▶ Provided passage
Why on earth are you still going on about this? We have already uncovered from you that it has absolutely no bearing whatsoever on the conclusions you have come to about the case.


Hold on.
Just 1 day ago you were unaware of platonov’s position w.r.t the guilt or innocence of AK and RS.
Which is remarkable by any metric.

Now you can read my mind.
That’s a steep learning curve :)
 
Hold on.
Just 1 day ago you were unaware of platonov’s position w.r.t the guilt or innocence of AK and RS.
Which is remarkable by any metric.

Now you can read my mind.
That’s a steep learning curve :)

You write about "Convenient Memory Lapses" but I am curious what you think about "Convenient Destruction of Three Hard Drives"?
 
I am convinced that Italy must know it is going to lose and therefore it has an opportunity to choose the least impactful defeat - which is to settle the case and stop the court making a ruling.

Of course, if Cassation confirms on the 25th, the chances would be high that following new applications by both Ms Knox and Mr Sollecito, the ECHR would decide to consider all of the applications generated from the Kercher murder, together.

The fact that the ECHR application remains pending after a year and a half has to be very concerning for Cassation. The "safest" option for them is to send this thing back to a lower court so they can wait it out to see what the ECHR does. If the ECHR rejects the callunnia application, then they can go ahead and convict. If the ECHR accepts the callunnia conviction, then they still have the murder case in Italy and can handle it internally without looking like they got slapped down by the ECHR.

On the other hand, if they confirm the conviction this month, then everything is cast in stone and they have just set themselves up for monumental embarrassment. I can't imagine that they're that reckless, but then again, look at Chieffi's ridiculous piece of jurisprudence.
 
convenient truths

You write about "Convenient Memory Lapses" but I am curious what you think about "Convenient Destruction of Three Hard Drives"?
Or convenient destruction of a bra clasp. Or convenient overwriting of CCTV footage...
 
Finally Bill we are getting somewhere.

The bolded section is what RS claimed on Italian TV as the reason he threw AK under the bus. Obviously it’s complete nonsense – we have his statement and have known the contents for years.But here’s the thing, it’s completely different nonsense to the fantastical confabulations that LJ recently came up with – which is part of what we were discussing.

So thank you for that.
If we work together Bill the possibilities are boundless.
Let’s make it happen :)

A minor point – how do you suggest that I help you ‘check it out’. You either watch the video or you don’t. Working as a team is all very well but I can’t watch the video for you.

▶ Data lines
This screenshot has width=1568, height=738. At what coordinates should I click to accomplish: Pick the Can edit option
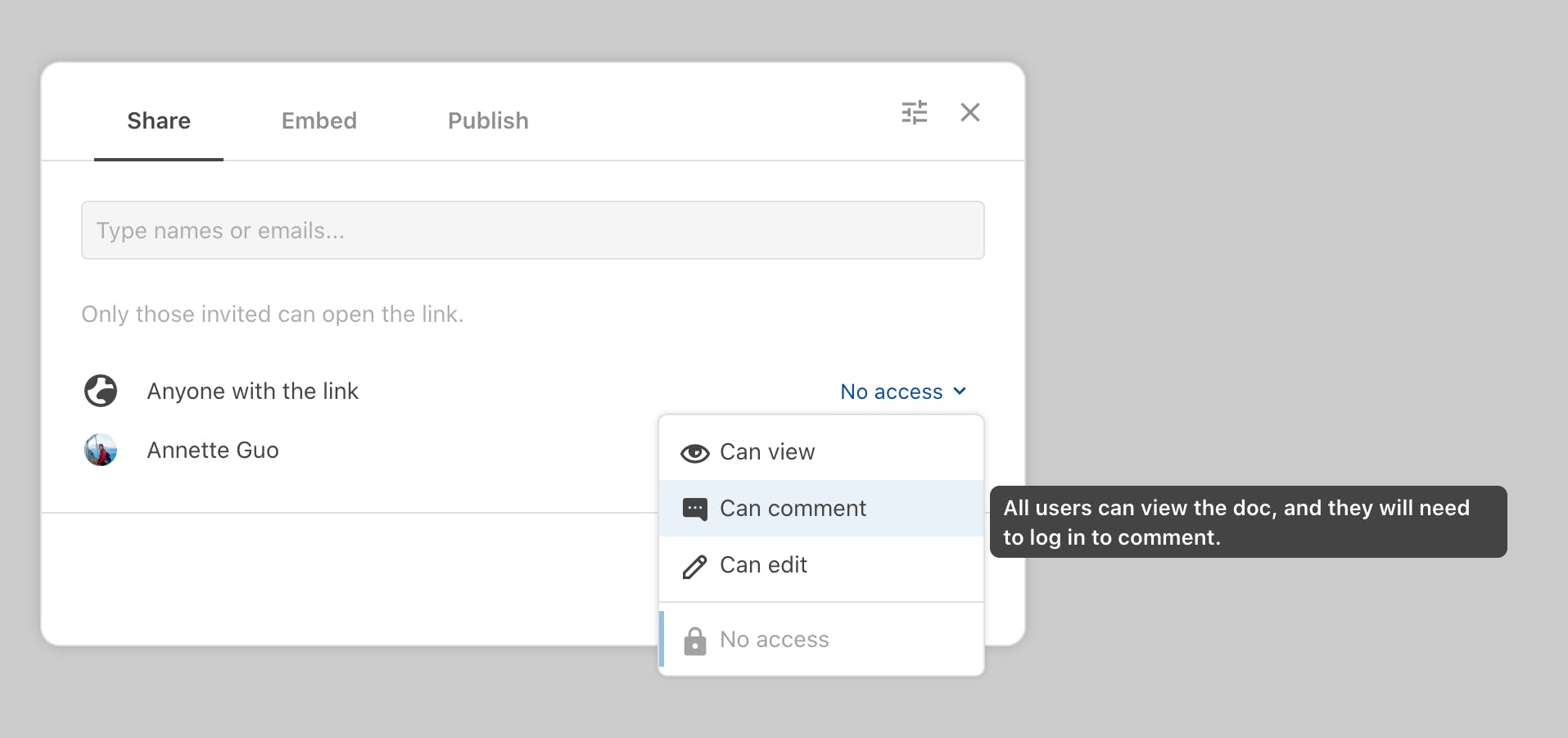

▶ Task to carry out
For each statement below, answer yes or no according to the forum discussion above, and quote the words from the discussion that settle it. (a) The ECHR application has been pending for a year and a half. (b) The reason RS gave on Italian TV matches the account LJ recently offered. (c) One writer offers to watch a video on another person's behalf.

▶ Result
(a) Yes: "The fact that the ECHR application remains pending after a year and a half has to be very concerning for Cassation."
(b) No: "it’s completely different nonsense to the fantastical confabulations that LJ recently came up with"
(c) No: "I can’t watch the video for you."